◆ **Exercise brief**
Omit every picture, then give all the entries again exactly.

——

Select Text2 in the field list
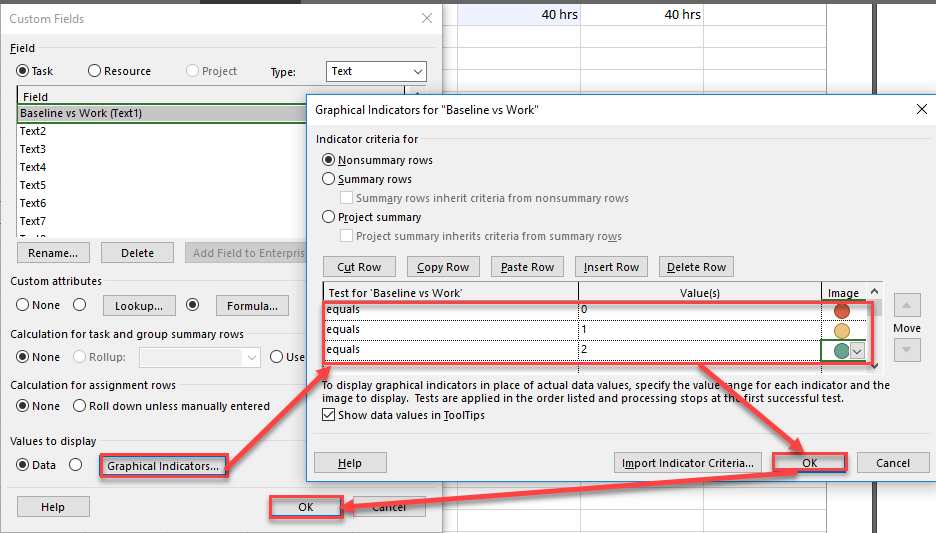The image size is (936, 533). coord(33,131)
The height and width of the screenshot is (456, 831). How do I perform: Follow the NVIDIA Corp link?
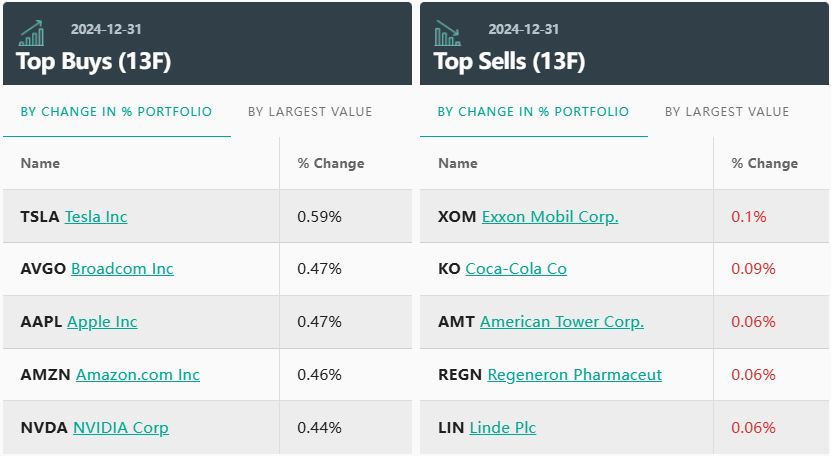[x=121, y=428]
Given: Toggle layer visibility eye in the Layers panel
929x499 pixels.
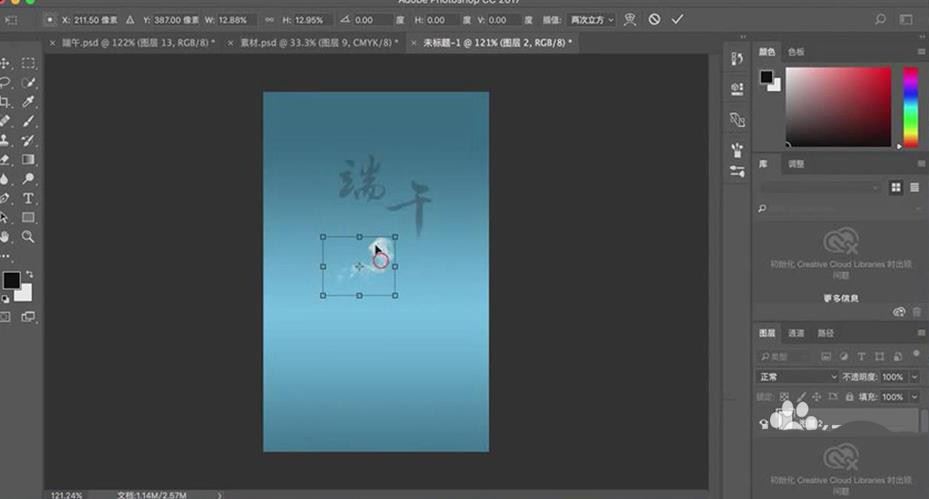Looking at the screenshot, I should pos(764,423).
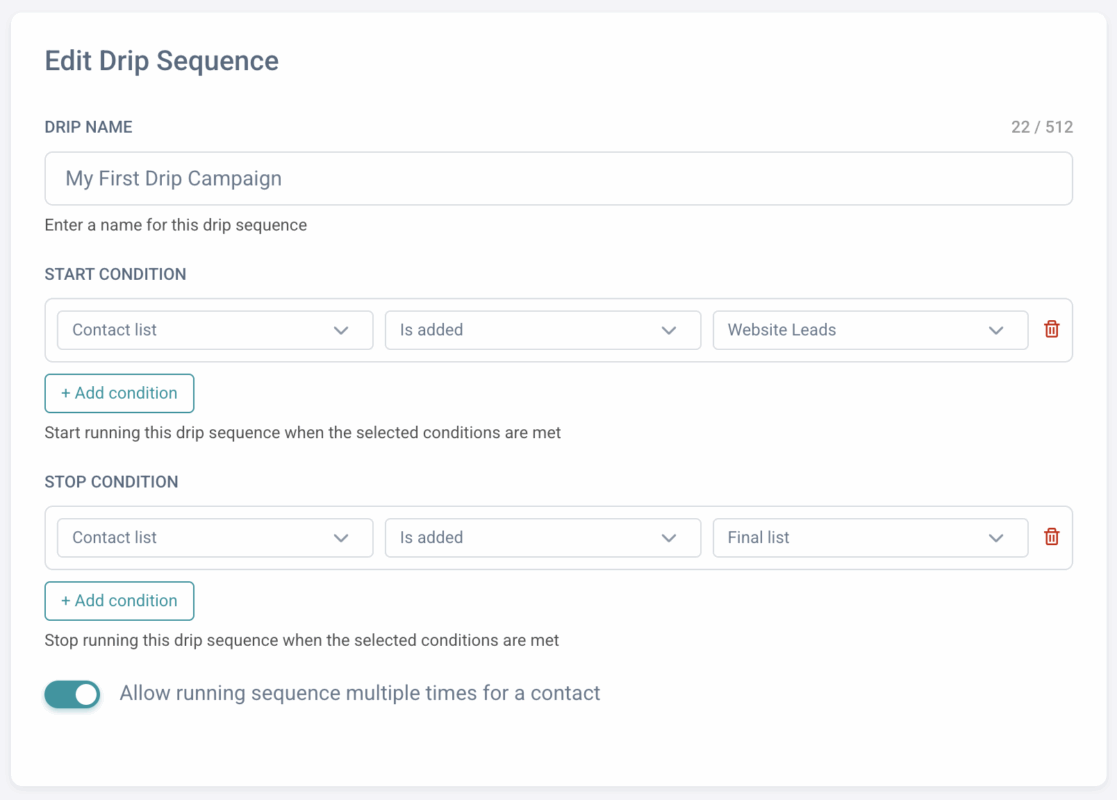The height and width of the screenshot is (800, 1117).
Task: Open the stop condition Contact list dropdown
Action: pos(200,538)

——

◆ **Task response**
Select Text2 in the field list
The image size is (936, 533). coord(33,131)
The height and width of the screenshot is (456, 831). How do I perform: Follow the NVIDIA Corp link?
[x=121, y=428]
Given: Toggle layer visibility eye in the Layers panel
929x499 pixels.
Looking at the screenshot, I should pos(764,423).
The height and width of the screenshot is (800, 1117).
Task: Open the stop condition Contact list dropdown
Action: pos(200,538)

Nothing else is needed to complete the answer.